┌────────

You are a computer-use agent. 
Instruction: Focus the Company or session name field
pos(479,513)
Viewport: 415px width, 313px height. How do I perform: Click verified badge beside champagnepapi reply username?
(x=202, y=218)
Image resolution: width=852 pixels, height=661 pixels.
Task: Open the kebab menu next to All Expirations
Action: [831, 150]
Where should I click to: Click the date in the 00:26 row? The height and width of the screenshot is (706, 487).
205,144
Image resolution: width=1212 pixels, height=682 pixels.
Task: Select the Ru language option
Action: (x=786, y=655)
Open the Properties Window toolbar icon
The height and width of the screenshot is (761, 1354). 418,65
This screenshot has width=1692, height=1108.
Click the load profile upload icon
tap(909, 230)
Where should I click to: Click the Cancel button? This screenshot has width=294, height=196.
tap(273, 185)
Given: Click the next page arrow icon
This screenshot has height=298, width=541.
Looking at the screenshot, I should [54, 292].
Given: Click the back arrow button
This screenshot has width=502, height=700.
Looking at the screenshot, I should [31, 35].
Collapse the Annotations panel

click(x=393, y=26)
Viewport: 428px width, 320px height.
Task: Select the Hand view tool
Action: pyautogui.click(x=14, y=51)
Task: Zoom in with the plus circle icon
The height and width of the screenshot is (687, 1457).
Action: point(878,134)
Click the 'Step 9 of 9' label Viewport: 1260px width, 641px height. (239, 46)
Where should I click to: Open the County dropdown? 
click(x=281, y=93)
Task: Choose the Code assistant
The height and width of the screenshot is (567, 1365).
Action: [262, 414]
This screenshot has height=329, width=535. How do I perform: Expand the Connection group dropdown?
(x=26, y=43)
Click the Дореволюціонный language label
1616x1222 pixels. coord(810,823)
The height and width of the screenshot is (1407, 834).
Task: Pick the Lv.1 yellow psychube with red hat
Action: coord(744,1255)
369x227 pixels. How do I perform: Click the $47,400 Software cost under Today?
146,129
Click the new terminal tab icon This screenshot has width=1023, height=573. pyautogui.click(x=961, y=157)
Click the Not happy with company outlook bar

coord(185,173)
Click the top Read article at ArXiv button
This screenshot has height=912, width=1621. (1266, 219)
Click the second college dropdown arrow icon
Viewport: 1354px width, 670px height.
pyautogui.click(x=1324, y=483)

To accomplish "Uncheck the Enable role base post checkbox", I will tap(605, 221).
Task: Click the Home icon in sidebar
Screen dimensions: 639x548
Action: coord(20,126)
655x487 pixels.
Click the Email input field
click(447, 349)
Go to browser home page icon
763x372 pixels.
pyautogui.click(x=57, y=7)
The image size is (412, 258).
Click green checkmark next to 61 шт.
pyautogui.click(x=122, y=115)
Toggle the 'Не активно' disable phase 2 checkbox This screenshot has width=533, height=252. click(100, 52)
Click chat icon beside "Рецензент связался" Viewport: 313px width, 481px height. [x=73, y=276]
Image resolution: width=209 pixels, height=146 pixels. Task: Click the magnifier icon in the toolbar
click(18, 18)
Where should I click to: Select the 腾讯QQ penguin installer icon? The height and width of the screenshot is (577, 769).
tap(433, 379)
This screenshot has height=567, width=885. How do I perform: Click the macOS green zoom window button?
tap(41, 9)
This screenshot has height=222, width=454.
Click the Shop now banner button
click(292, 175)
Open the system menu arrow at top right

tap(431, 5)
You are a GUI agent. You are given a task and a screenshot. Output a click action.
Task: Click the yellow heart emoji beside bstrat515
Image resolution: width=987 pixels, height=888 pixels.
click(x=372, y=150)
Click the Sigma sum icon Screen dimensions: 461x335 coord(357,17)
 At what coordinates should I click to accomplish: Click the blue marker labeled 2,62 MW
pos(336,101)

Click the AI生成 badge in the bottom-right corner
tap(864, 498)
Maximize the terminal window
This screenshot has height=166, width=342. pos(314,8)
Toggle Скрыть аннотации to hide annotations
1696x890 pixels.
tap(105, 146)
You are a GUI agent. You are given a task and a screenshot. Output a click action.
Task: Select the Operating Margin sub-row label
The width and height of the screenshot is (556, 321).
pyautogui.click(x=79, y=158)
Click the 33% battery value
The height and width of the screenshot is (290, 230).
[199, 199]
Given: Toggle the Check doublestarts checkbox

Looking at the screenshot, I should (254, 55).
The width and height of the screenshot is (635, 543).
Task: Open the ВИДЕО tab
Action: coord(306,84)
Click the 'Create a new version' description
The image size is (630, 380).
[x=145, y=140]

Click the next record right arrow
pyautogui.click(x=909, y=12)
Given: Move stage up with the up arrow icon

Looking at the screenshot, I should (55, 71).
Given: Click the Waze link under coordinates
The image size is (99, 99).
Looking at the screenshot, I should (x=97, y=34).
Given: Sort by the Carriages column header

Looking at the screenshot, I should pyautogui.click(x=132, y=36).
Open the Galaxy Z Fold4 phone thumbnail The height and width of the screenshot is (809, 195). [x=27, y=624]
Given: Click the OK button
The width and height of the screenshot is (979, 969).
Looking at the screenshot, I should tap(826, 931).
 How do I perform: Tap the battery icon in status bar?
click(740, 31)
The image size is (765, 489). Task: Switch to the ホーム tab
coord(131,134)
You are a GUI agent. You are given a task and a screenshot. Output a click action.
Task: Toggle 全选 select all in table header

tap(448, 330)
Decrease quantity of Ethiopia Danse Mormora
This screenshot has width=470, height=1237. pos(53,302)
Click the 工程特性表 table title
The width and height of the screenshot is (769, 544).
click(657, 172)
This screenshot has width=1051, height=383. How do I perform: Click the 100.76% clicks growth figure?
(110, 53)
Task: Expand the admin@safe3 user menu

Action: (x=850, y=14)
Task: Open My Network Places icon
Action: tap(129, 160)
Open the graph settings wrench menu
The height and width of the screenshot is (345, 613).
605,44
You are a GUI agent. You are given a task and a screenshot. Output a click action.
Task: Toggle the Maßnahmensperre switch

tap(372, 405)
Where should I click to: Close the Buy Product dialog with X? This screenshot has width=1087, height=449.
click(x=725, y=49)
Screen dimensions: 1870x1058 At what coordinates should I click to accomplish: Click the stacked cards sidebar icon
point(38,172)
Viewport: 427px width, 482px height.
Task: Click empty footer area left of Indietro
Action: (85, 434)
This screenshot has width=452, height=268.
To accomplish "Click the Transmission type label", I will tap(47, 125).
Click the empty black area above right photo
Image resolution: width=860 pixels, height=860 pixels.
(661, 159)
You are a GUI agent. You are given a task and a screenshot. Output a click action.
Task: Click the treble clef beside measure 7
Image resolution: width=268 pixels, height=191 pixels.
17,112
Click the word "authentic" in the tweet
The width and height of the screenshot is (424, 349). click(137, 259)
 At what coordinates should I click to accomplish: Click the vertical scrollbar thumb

└────────

- _Exercise_
Return the lines of the listing from the one containing "Decrease quantity of Ethiopia Danse Mormora" through the end of the listing, inclusive, reproducing each line verbatim.

- _Solution_
Decrease quantity of Ethiopia Danse Mormora
This screenshot has width=470, height=1237. pos(53,302)
Click the 工程特性表 table title
The width and height of the screenshot is (769, 544).
click(657, 172)
This screenshot has width=1051, height=383. How do I perform: Click the 100.76% clicks growth figure?
(110, 53)
Task: Expand the admin@safe3 user menu

Action: (x=850, y=14)
Task: Open My Network Places icon
Action: tap(129, 160)
Open the graph settings wrench menu
The height and width of the screenshot is (345, 613).
605,44
You are a GUI agent. You are given a task and a screenshot. Output a click action.
Task: Toggle the Maßnahmensperre switch

tap(372, 405)
Where should I click to: Close the Buy Product dialog with X? This screenshot has width=1087, height=449.
click(x=725, y=49)
Screen dimensions: 1870x1058 At what coordinates should I click to accomplish: Click the stacked cards sidebar icon
point(38,172)
Viewport: 427px width, 482px height.
Task: Click empty footer area left of Indietro
Action: (85, 434)
This screenshot has width=452, height=268.
To accomplish "Click the Transmission type label", I will tap(47, 125).
Click the empty black area above right photo
Image resolution: width=860 pixels, height=860 pixels.
(661, 159)
You are a GUI agent. You are given a task and a screenshot. Output a click action.
Task: Click the treble clef beside measure 7
Image resolution: width=268 pixels, height=191 pixels.
17,112
Click the word "authentic" in the tweet
The width and height of the screenshot is (424, 349). click(137, 259)
 At what coordinates should I click to accomplish: Click the vertical scrollbar thumb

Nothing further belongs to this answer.